I cried at first, sobbed until my eyes
felt as if they would fall off. For a long and undetermined amount of
time the tears continued as there was nothing to stop me from doing
it. I cried until my sinuses were completely swollen as if stuffed
with cotton. I cried until the tears constructed tracts of saline
that hardened completely and fell off my skin like strange coral
pieces from deep beneath a forgotten reef. The emotional storm
subsided, the clouds parted and I feel much better now. I will never
admit to you or anyone that I was hurt. In reality the physical
damage was a short, red line raised on the skin surface. A small
bandage may have been in order.
Your ex-girlfriend a waitress at the
café on the island. Your ex-girlfriend a waitress at the café who
knew exactly where the security gun was.
I ran, then jumped in the water and
started to swim back to shore. The island we were on had been so
beautiful, so sunny and warm. A giant swan stayed nearby all
afternoon. Our old wool blanket set up carefully, covered in
mismatched food containers with lids and pretty acrylic drugstore
dishes for eating. I thought how humorous you looked in Hawaiian
print shorts and that big crazy straw hat. The image amused me for
such a good while, only sad now as the humor fades like a drunk's
return to sober morning. We argued on the road towards beach. It was
over the television or the kettle or something so small. We tore at
each other, not because the subject was important but because of a
simple power struggle. You produced a small, un-housed razorblade,
all silver with black capital letters printed on it. I was not
interested in your cruel tactics. Perhaps you were just finally
disappointed by my lack of reaction.
When I reached the other shore an hour
later and some mile and a half away, I collapsed into the sand. I was
winded and breathing so heavy, my skin cold from the water, sand
particles coursing in my now heavy underwear. The mainland was
covered in tourists. Big umbrellas and seas of terry cloth and cotton
blankets, the winds polluted with smells of coconut sunscreen. I was
like a blind woman fumbling for something to grab. I opted for the
packed ground beneath me. It was all I could find and fall too with
dignity. Two children speedily jaunted over to inspect my remains, to
see if I was indeed a jelly fish like the ones they had poked with
sticks. I flashed my eyes open briefly and glanced at their
kaleidoscope picture. They turned tail and ran away with the sounds
of screams trailing off behind them.
After a while I knew some authority
would be contacted if I didn't rise from this sandy grave. I rose
slowly, painfully avoiding ceremony. I bent my knees and pushed off
from the ground. It's a long way back to where we were. I am a long
way away from you.
"I am a long
way away from you."
I carefully tug and unravel the bank
roll stuck inside my bra. It’s a soggy, tight wad from all the
water but no worse for wear. It would get me even farther from here
or further from you. Yes, we won it together. You cracked the house
while I chatted up the dealer. Remembering, it was all sixteens and
gut-hunches but I loved you most of all.
I stopped at a sidewalk
stall alive and blowing with cheap, printed summer dresses and parted
with my first ten dollars. Another five peeled from the waterlogged
onion skin of cash for a pair of leather beach sandals. The fifteen
dollars allowed me a passable appearance, the option of a taxi and
passage to a coastal hotel room. I slammed the door on the taxi and
tottered up the New Mexican style walk. I stopped short of the hotel
entrance and dropped my damp bottom onto the blanched retaining wall.

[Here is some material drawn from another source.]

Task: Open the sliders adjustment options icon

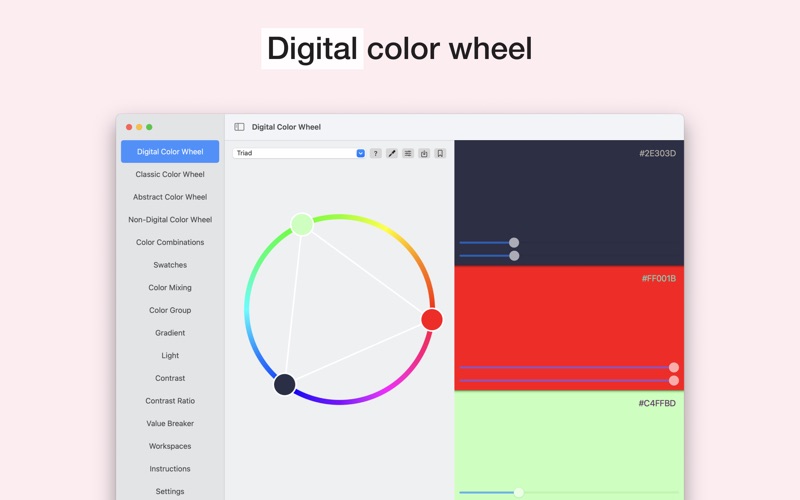Action: 408,153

The sunlight and shelter from the breeze was a gift. It was warm and
redeeming. Lizard like, I sat there resting, soaking it in, totally
oblivious to pending reactions of well suited men and designer clad
fashionistas. The god-given heat began to repair my exposure to the
cold waters, even drying my damp undergarments. The ice crystals
collected in my core would eventually melt as well.
The history of us is as such, and I
apologize for idolizing you. I told you things like 'I need you to be
Mr. Right' and 'You are my Everything'. I can not rationalize my
thinking at the time. The swelling in my chest tore my imagination in
forty directions or more, love bleeding for every year you had lived.

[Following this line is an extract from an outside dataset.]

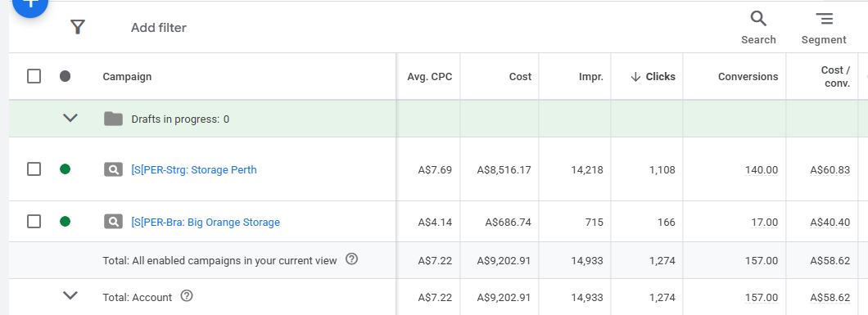This screenshot has width=868, height=315.
Task: Click help icon beside Total: Account
Action: (x=187, y=295)
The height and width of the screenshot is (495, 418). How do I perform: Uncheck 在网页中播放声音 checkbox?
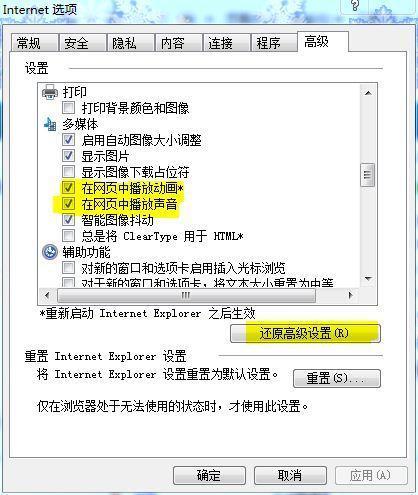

My traitor soul opened its giant ethereal hands and placed you up so
high; way in the clouds with things greater than us. I saw you larger
than the sun, greater than every known constellation and star.

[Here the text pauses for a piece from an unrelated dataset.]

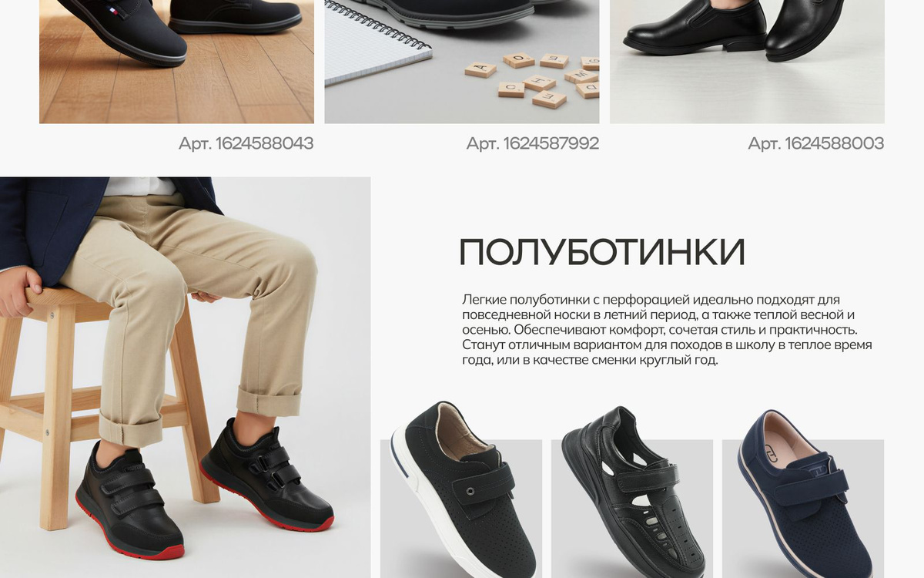Select article number 1624587992 text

Perhaps, I thought your love for me required such sustaining.
In exchange for this, I collapsed in
on myself. I was in the last and final stages of a black hole. I
wilted, evaporated, fell over limp with rotted, dirty green and black
edges. I recoiled at my own image and looked to you for every cue. I
fell from the grace of my own mind. I no longer wanted to collect
pieces for our lives together because I believed only you knew how to
do it the right way. I forgot how to be fierce. I totally forgot who
I was.
I remember when we were children and I
was given that fabulous Siamese fighting fish for my birthday or some
ridiculous occasion. We were both so impressed with him and with
ourselves for the privilege of fostering. He was so pretty, so showy;
fins gracefully draped, exhibiting their famous royal patterning. His
crown tail was only trumped by the spots that ran along his sides and
your innocent affection when you said they reminded you of my
freckles. We both knew he could never play with other fish, but
agreed with each other that it was okay.
"We dropped the fish
into the tank and started feeding him with the unadulterated,
totally
engrossed love that children possess."
We dropped the fish
into the tank and started feeding him with the unadulterated, totally
engrossed love that children possess. It never occurred to us to
stop. The water surface was covered with pellets, the soaked ones
floating slowly down to the bottom. The fish started to eat and did
so, without us looking, until the next morning. My heart broke to
find him bloated with our bestowed love, floating on his side. Had we
been more extravagant children we could have named him 'Nemesis'.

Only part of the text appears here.